Chris: Some trusts lack proper monitoring capabilities, which can hinder effectiveness. We also observed better outcomes in trusts where there weren’t significant issues with CT scan capacity; if major capacity problems exist, the effectiveness of AI could be compromised. Conversely, if operations are already efficient and images are processed quickly, the benefits may be less pronounced.
Additionally, there is a preventive aspect to consider. While a trust may currently think it has no need for AI, incoming pressures might exacerbate conditions in the future. In such cases, AI could play a crucial role in mitigating potential challenges before they escalate.
Resource allocation is another critical factor. Questions surrounding who reads the images and how operations are structured within the trust yielded varied answers across different trusts. For instance, one trust outsourced a significant portion of their reading and reporting, while others managed these tasks internally. Supplier stability also matters; if a vendor encounters financial difficulties, as one did, it can force a trust to cease usage of the tool.
AI captivates many. Based on your evaluation, how prepared is it for widespread rollout, and is it truly effective?

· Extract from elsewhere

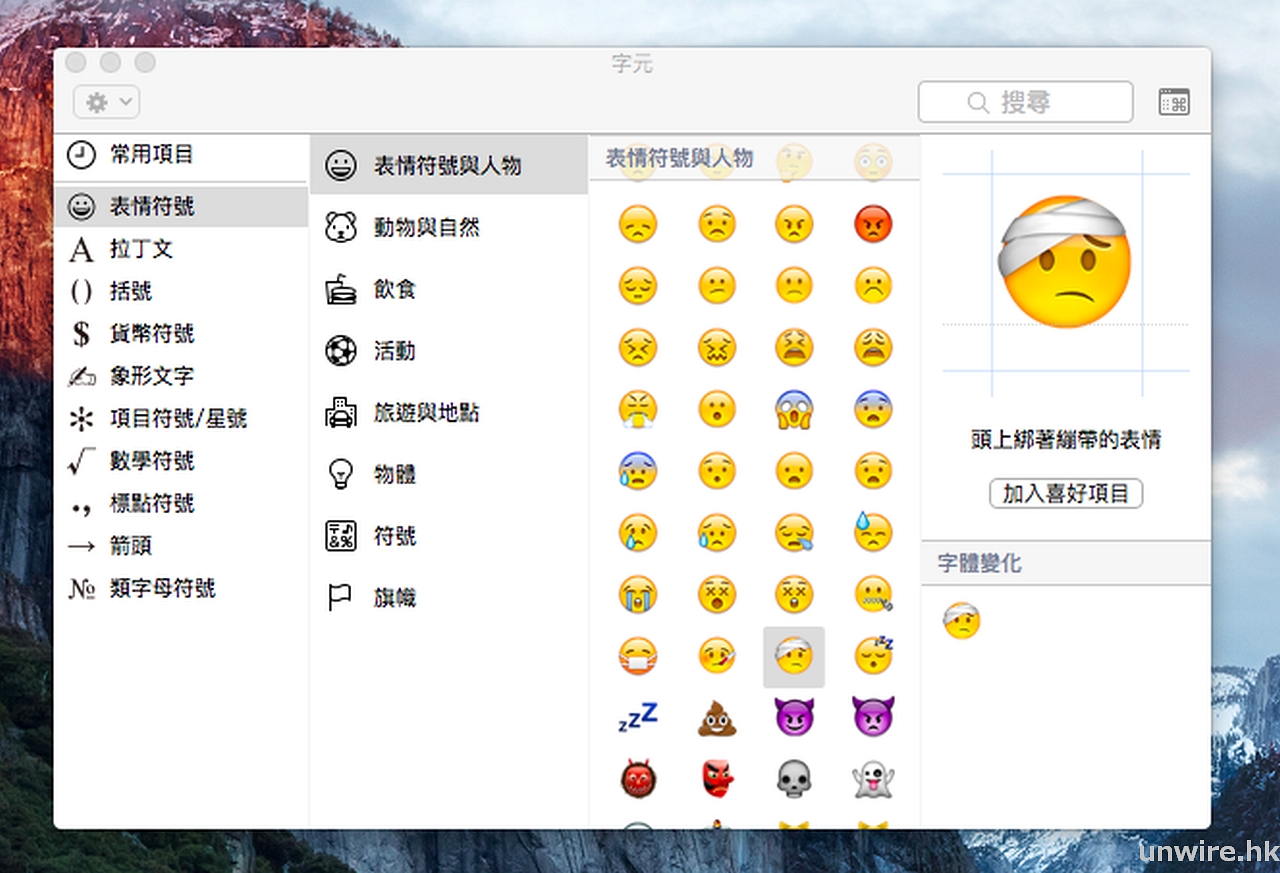
Task: Click the face with medical mask emoji
Action: click(637, 656)
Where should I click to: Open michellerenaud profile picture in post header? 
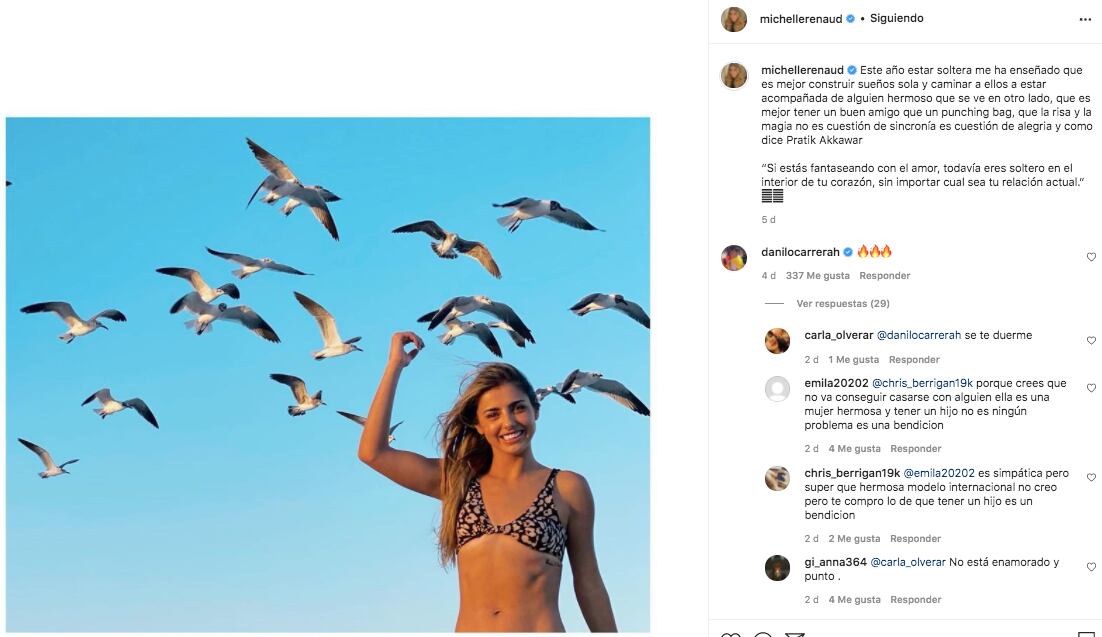734,19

Angus: Readiness encompasses not just the AI tools themselves but also the NHS services into which they will be integrated. Challenges persist in areas such as procurement, selection, AI literacy, infrastructure differences, and governance—all of which complicate the large-scale implementation of AI. Nevertheless, there is a palpable willingness among stakeholders—including suppliers, NHS staff, and leadership—to embrace this challenge. It represents an opportunity to reinforce the infrastructure, capabilities, and capacity of NHS services for effective management moving forward. Yet, significant work remains.
Chris: In terms of effectiveness, there are indications that processes may improve, but the long-term impacts have yet to be fully examined. These include potential effects on organizational culture, training, and the skill development of personnel.

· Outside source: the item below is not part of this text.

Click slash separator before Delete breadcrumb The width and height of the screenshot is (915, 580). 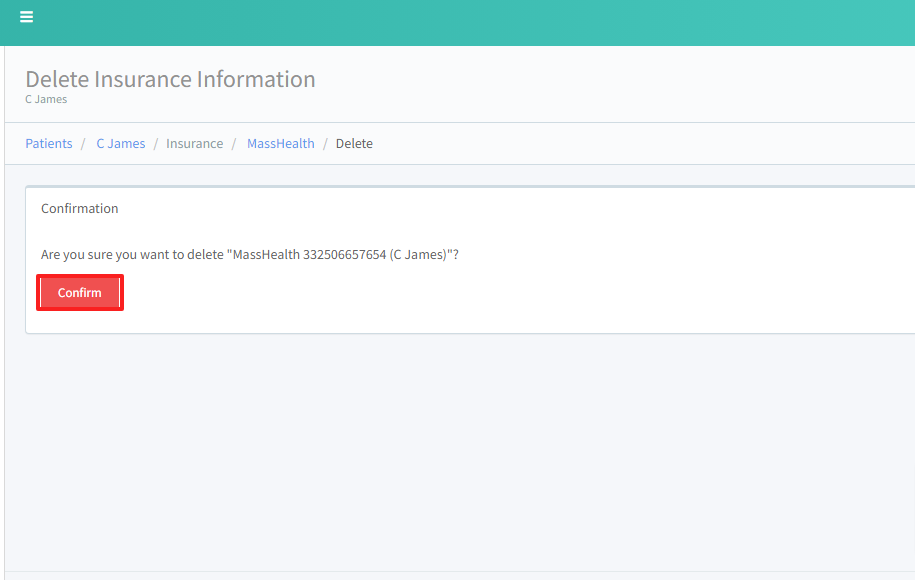click(325, 144)
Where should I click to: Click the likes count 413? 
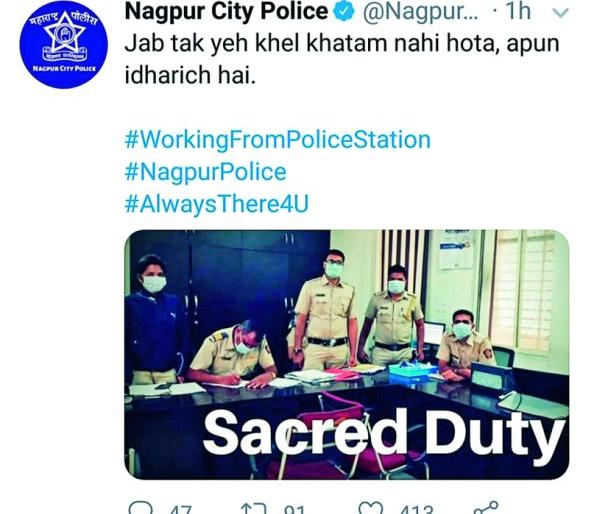click(x=417, y=509)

Ensuring the availability of accurate data is crucial for monitoring the effectiveness and safety of these tools—a current challenge that remains hit or miss.

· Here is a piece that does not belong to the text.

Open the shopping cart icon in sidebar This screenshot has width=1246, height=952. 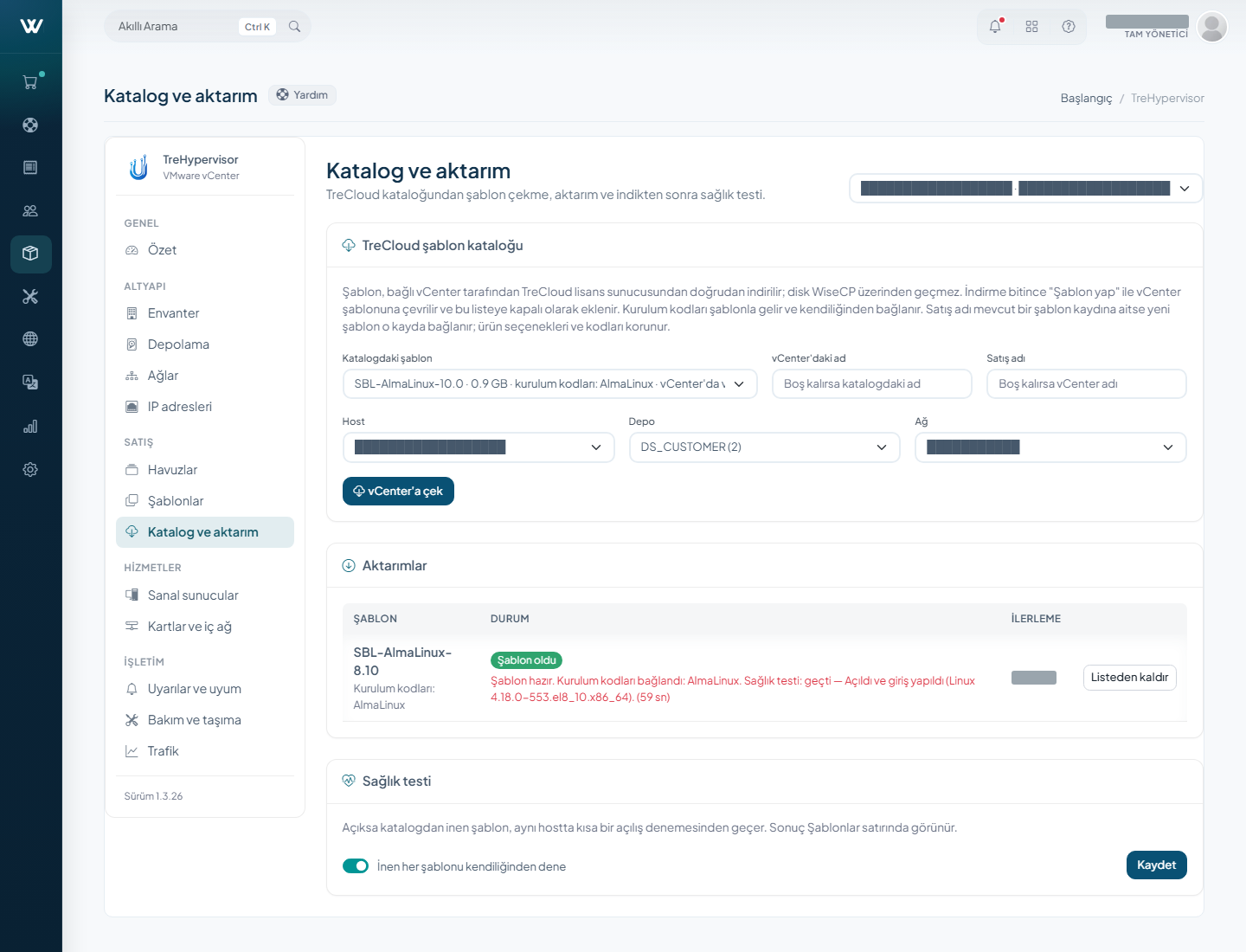pos(30,82)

What finding surprised you the most?
Angus: I was pleasantly surprised by how positively staff responded to the introduction of AI tools. There is often concern that innovations may intrude upon their roles; however, in practice, staff appreciated the AI tools and found value in them as complementary to their everyday practices.
Chris: I was struck by the inadequate capacity many trusts have to monitor their impact, primarily due to a lack of accessible data. Surprisingly, this was often not a consideration when deciding funding for specific sites.
Kevin: It’s important to acknowledge that humans are not infallible, and while AI is effective, it too has limitations. With the possibility of autonomous reporting, the key question will be: how proficient must AI be for broad acceptance on regulatory, public, and perceptual fronts? Our findings raise intriguing conceptual questions about the essence of AI, its applications, and the standards of performance necessary.
What are the next steps for this project?
Angus: We are in the process of drafting several papers to compile our analyses and share our findings more broadly, with the goal of creating both national and international impacts. We are also looking forward to presenting our results at various national and international conferences in the coming months. Additionally, we are actively participating in national initiatives aimed at shaping future policies and regulations related to the use of AI in healthcare.
This project provided many of us with our first experience evaluating AI. Like many innovations, it evolves rapidly, but this experience significantly enhances our understanding of how to evaluate a fast-paced advancement of this nature. It will serve as a solid foundation for future endeavors in diverse settings.